Pictures aside, reproduce exactly and only the lines below, starting at the one containing "Task: Select the Info tab in the sidebar" and ending at the last line.
====
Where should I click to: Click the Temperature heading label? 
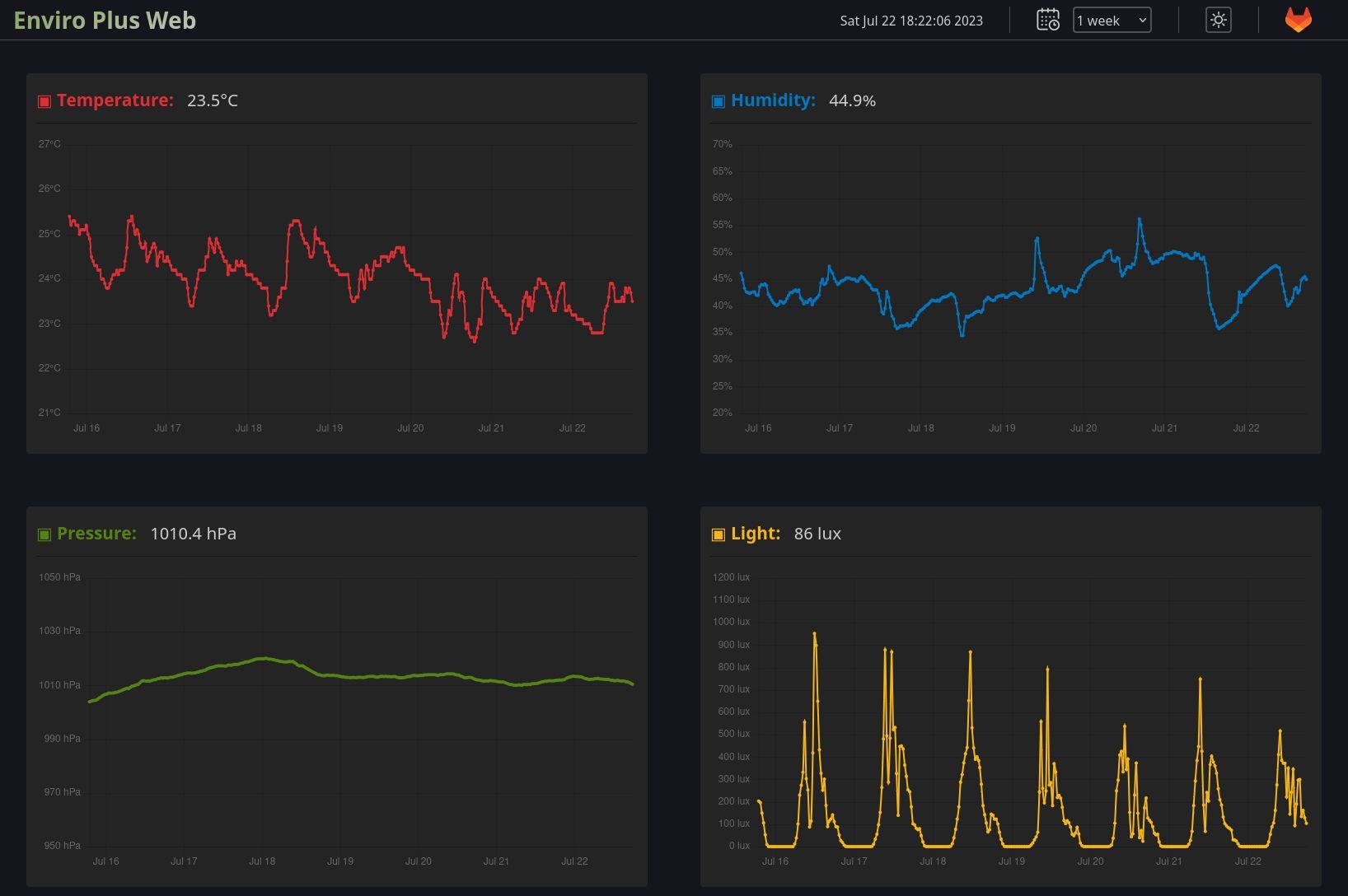click(x=115, y=100)
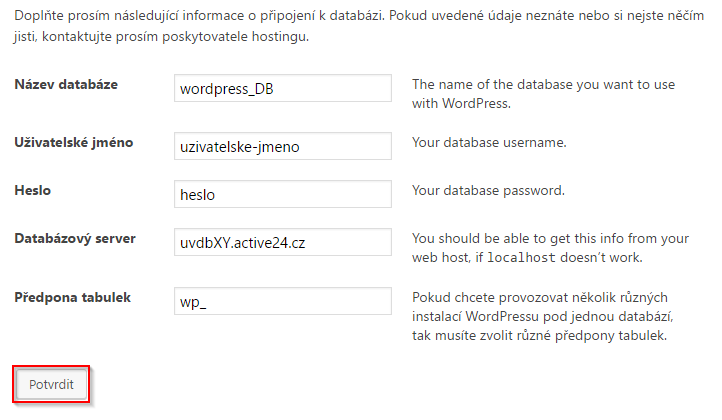The width and height of the screenshot is (722, 420).
Task: Click "Your database password." help text
Action: click(488, 190)
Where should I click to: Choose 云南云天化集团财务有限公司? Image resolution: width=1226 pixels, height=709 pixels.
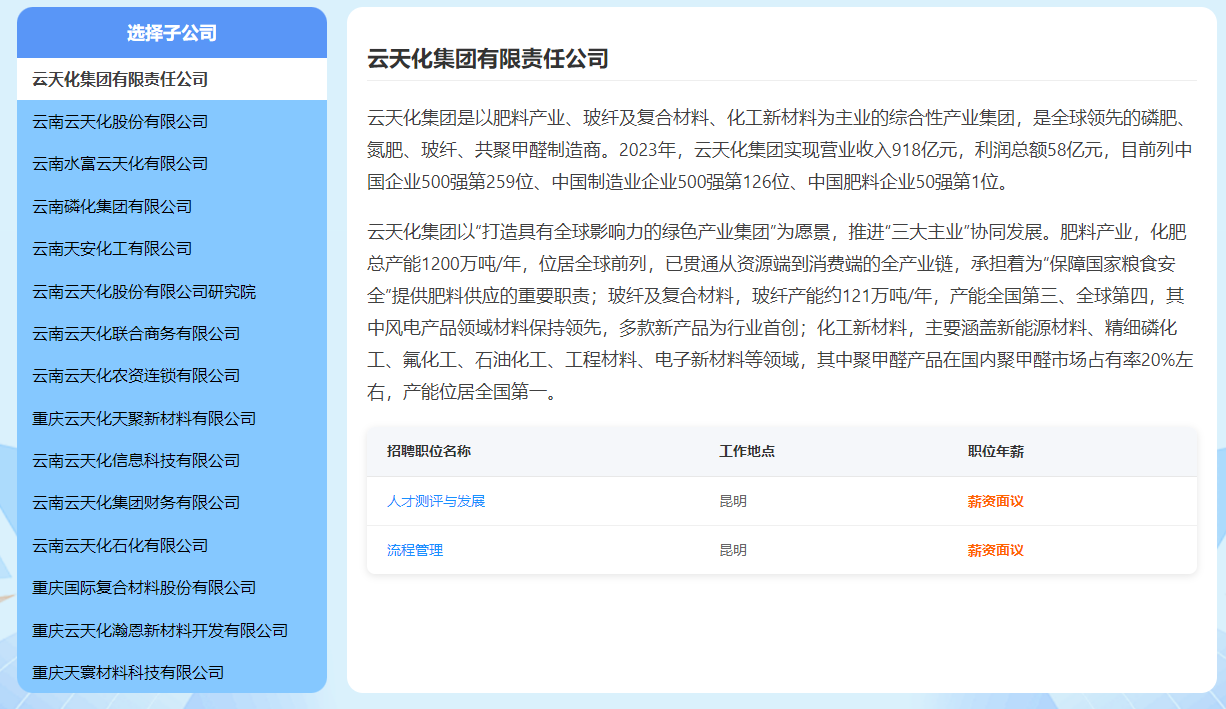point(136,503)
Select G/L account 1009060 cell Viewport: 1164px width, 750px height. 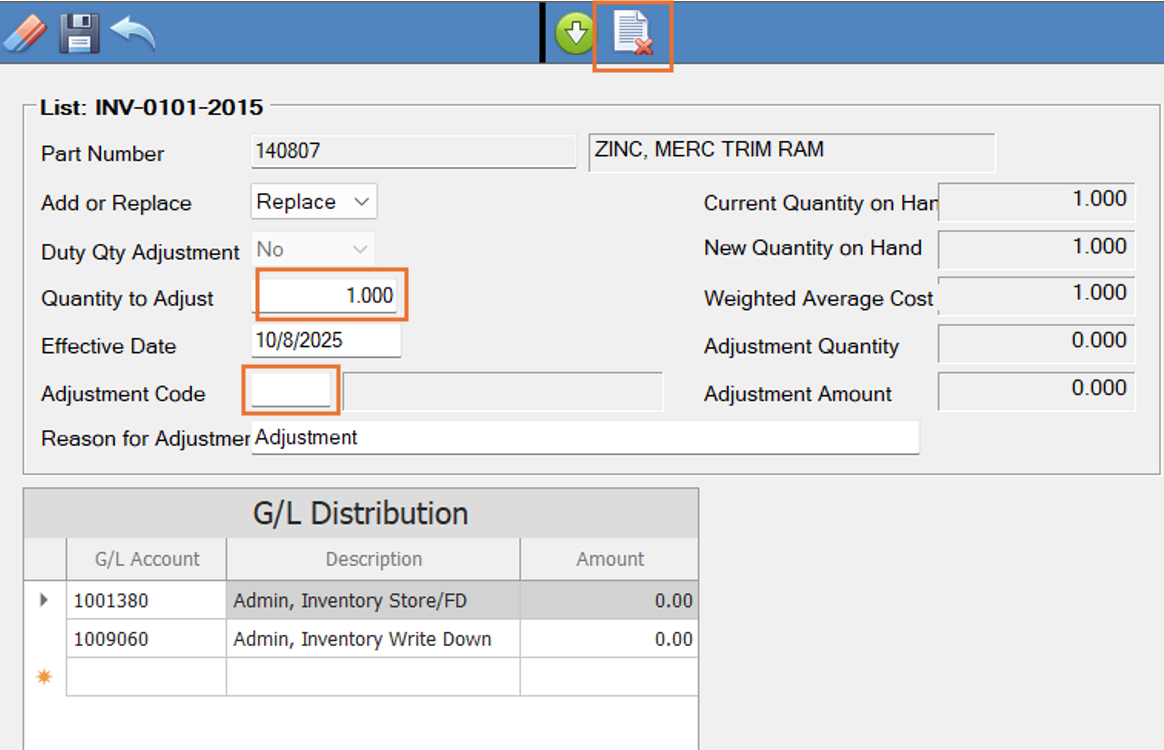[146, 639]
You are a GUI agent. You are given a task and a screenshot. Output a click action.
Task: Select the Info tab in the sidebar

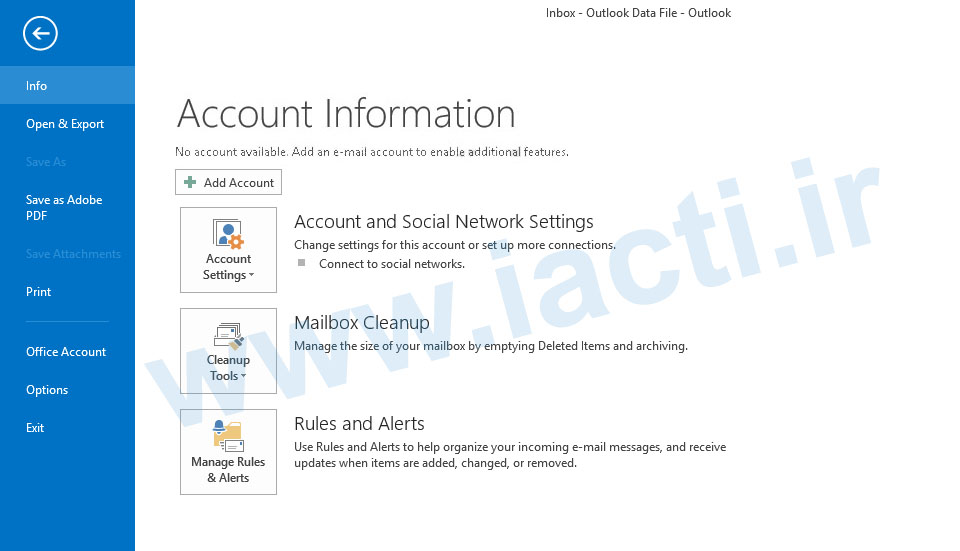37,86
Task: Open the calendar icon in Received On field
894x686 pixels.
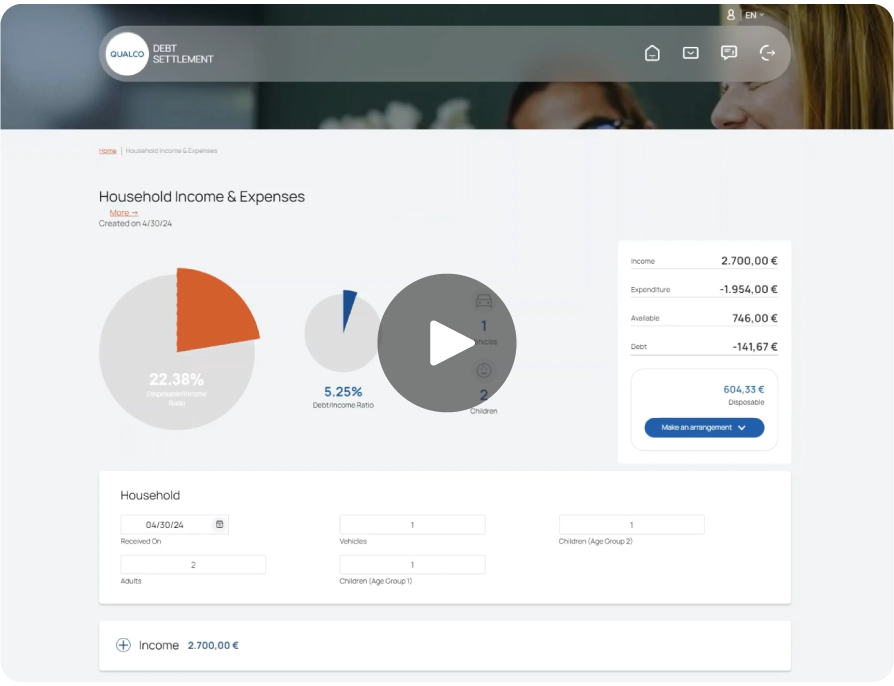Action: tap(218, 523)
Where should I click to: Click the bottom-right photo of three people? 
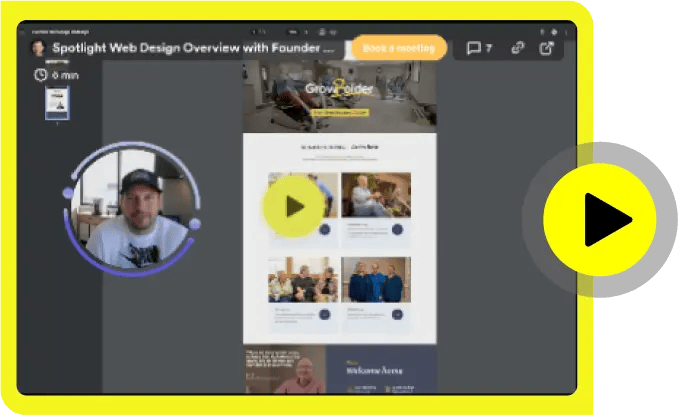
====
- TASK RESULT -
Task: Select the Info tab in the sidebar

37,86
Task: Open the calendar icon in Received On field
894x686 pixels.
Action: tap(218, 523)
Where should I click to: Click the bottom-right photo of three people? 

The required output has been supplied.